(Stored records)
━━━━━━
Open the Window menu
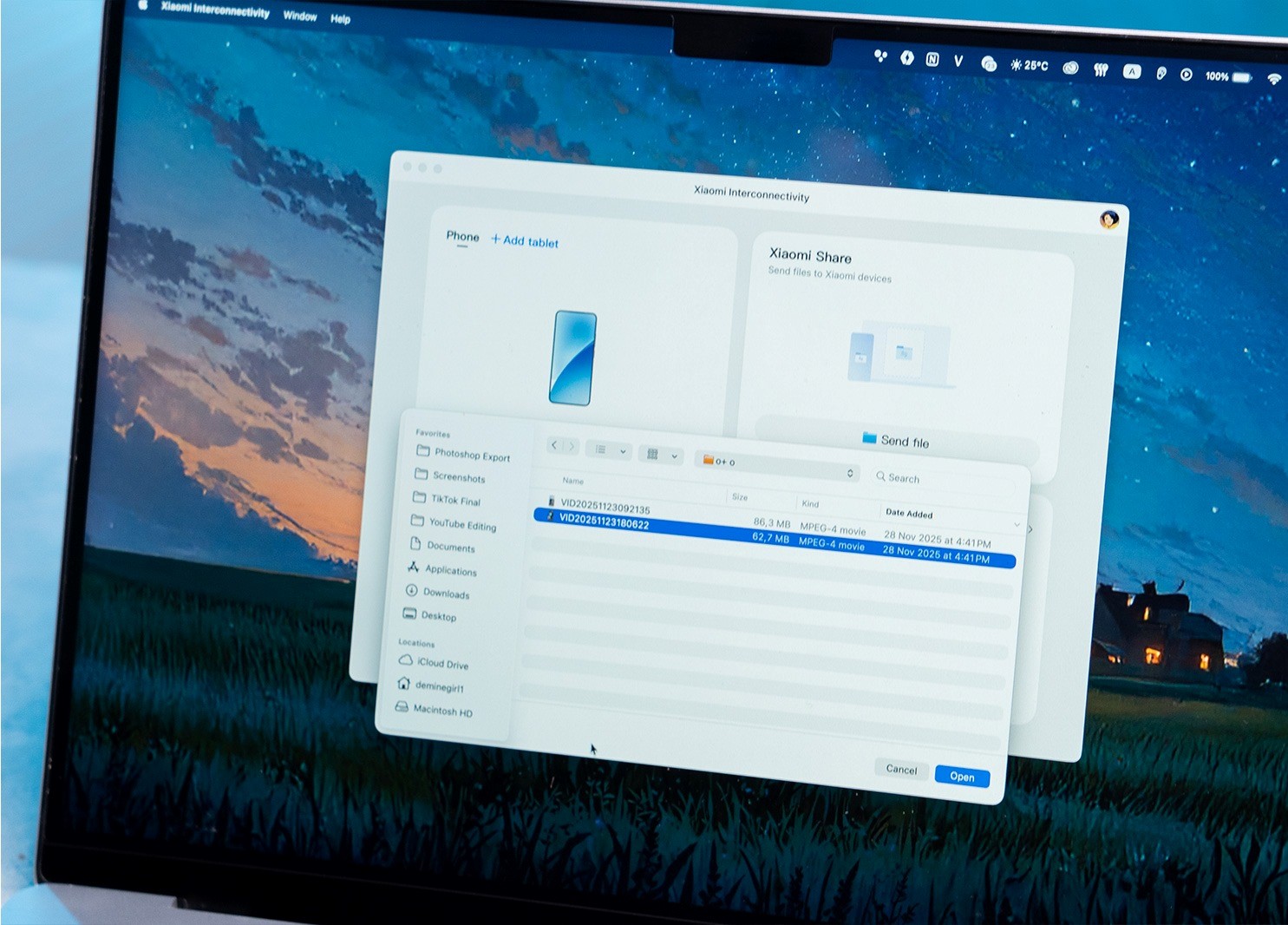Screen dimensions: 1288x925 pyautogui.click(x=300, y=16)
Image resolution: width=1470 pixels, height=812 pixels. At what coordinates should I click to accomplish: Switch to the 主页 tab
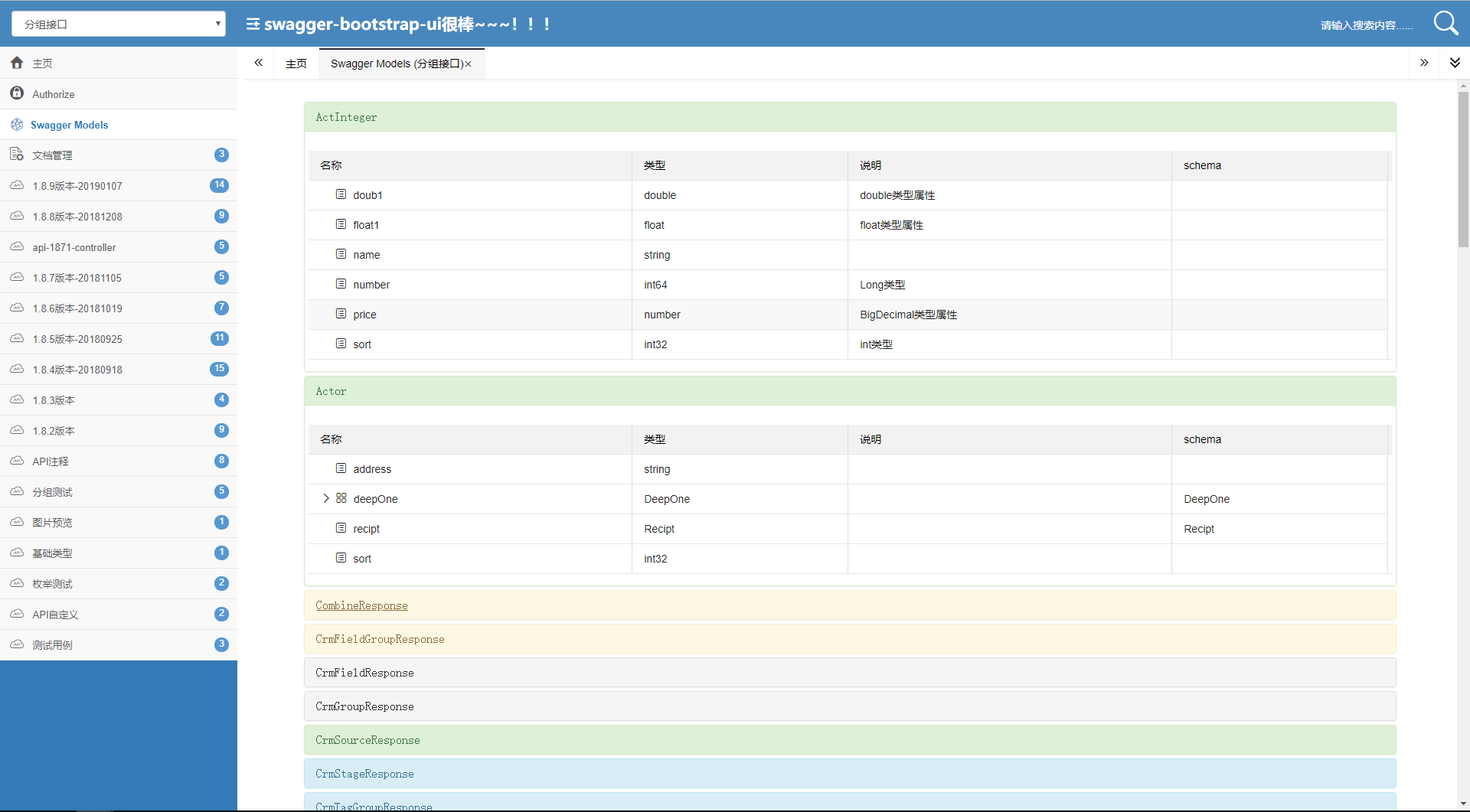click(296, 64)
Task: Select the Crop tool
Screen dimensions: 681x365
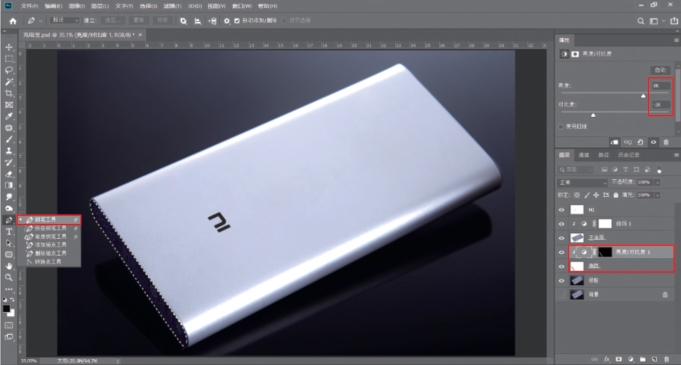Action: coord(9,93)
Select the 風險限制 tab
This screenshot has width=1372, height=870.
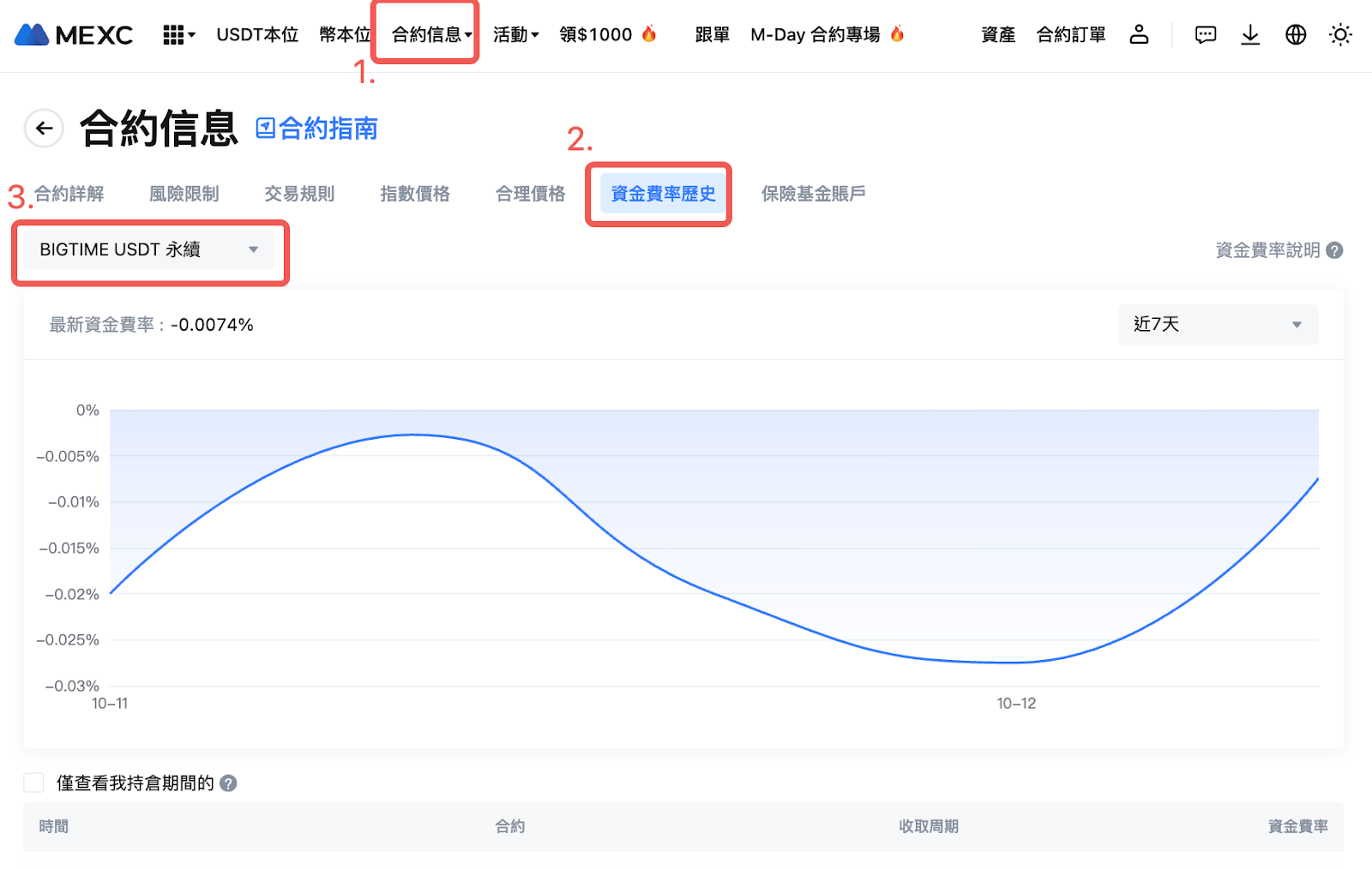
━━━━━━
**HOW TO COMPLETE THIS TASK:**
If a line in the records includes the string "Select", copy it.

**SOLUTION TO THIS TASK:**
Task: Select the Crop tool
Select the 風險限制 tab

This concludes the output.